--- Begin Data to use ---

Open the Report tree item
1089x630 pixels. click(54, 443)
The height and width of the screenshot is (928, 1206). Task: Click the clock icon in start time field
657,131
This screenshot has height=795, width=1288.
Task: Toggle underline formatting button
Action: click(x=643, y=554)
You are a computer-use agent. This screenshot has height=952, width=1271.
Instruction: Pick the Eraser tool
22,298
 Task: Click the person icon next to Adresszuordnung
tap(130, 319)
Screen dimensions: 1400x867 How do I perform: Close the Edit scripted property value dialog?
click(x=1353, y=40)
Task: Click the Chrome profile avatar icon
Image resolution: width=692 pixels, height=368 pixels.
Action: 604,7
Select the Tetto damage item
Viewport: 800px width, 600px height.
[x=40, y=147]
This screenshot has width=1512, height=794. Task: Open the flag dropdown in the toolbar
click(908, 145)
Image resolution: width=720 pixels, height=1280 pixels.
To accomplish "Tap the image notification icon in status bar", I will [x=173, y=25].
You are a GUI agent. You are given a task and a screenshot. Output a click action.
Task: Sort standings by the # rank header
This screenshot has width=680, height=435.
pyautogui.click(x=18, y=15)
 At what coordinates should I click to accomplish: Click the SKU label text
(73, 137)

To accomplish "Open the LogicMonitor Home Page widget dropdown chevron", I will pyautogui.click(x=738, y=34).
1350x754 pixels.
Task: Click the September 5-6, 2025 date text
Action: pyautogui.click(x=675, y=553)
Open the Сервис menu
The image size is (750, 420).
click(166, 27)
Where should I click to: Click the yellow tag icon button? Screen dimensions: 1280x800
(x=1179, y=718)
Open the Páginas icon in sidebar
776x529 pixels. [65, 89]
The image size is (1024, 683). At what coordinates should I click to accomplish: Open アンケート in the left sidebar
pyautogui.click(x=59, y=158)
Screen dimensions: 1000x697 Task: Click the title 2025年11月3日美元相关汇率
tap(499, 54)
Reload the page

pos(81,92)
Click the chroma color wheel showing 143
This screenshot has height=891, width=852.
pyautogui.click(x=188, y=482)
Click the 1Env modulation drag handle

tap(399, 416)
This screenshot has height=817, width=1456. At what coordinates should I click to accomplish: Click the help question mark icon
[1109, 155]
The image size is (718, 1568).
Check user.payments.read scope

--- End Data to use ---

What is being asked >>
Convert the rows above into a JSON list of strings, with one string for each line and blank lines omitted.

Task output >>
[
  "Open the Report tree item",
  "1089x630 pixels. click(54, 443)",
  "The height and width of the screenshot is (928, 1206). Task: Click the clock icon in start time field",
  "657,131",
  "This screenshot has height=795, width=1288.",
  "Task: Toggle underline formatting button",
  "Action: click(x=643, y=554)",
  "You are a computer-use agent. This screenshot has height=952, width=1271.",
  "Instruction: Pick the Eraser tool",
  "22,298",
  " Task: Click the person icon next to Adresszuordnung",
  "tap(130, 319)",
  "Screen dimensions: 1400x867 How do I perform: Close the Edit scripted property value dialog?",
  "click(x=1353, y=40)",
  "Task: Click the Chrome profile avatar icon",
  "Image resolution: width=692 pixels, height=368 pixels.",
  "Action: 604,7",
  "Select the Tetto damage item",
  "Viewport: 800px width, 600px height.",
  "[x=40, y=147]",
  "This screenshot has width=1512, height=794. Task: Open the flag dropdown in the toolbar",
  "click(908, 145)",
  "Image resolution: width=720 pixels, height=1280 pixels.",
  "To accomplish \"Tap the image notification icon in status bar\", I will [x=173, y=25].",
  "You are a GUI agent. You are given a task and a screenshot. Output a click action.",
  "Task: Sort standings by the # rank header",
  "This screenshot has width=680, height=435.",
  "pyautogui.click(x=18, y=15)",
  " At what coordinates should I click to accomplish: Click the SKU label text",
  "(73, 137)",
  "To accomplish \"Open the LogicMonitor Home Page widget dropdown chevron\", I will pyautogui.click(x=738, y=34).",
  "1350x754 pixels.",
  "Task: Click the September 5-6, 2025 date text",
  "Action: pyautogui.click(x=675, y=553)",
  "Open the Сервис menu",
  "The image size is (750, 420).",
  "click(166, 27)",
  "Where should I click to: Click the yellow tag icon button? Screen dimensions: 1280x800",
  "(x=1179, y=718)",
  "Open the Páginas icon in sidebar",
  "776x529 pixels. [65, 89]",
  "The image size is (1024, 683). At what coordinates should I click to accomplish: Open アンケート in the left sidebar",
  "pyautogui.click(x=59, y=158)",
  "Screen dimensions: 1000x697 Task: Click the title 2025年11月3日美元相关汇率",
  "tap(499, 54)",
  "Reload the page",
  "pos(81,92)",
  "Click the chroma color wheel showing 143",
  "This screenshot has height=891, width=852.",
  "pyautogui.click(x=188, y=482)",
  "Click the 1Env modulation drag handle",
  "tap(399, 416)",
  "This screenshot has height=817, width=1456. At what coordinates should I click to accomplish: Click the help question mark icon",
  "[1109, 155]",
  "The image size is (718, 1568).",
  "Check user.payments.read scope"
]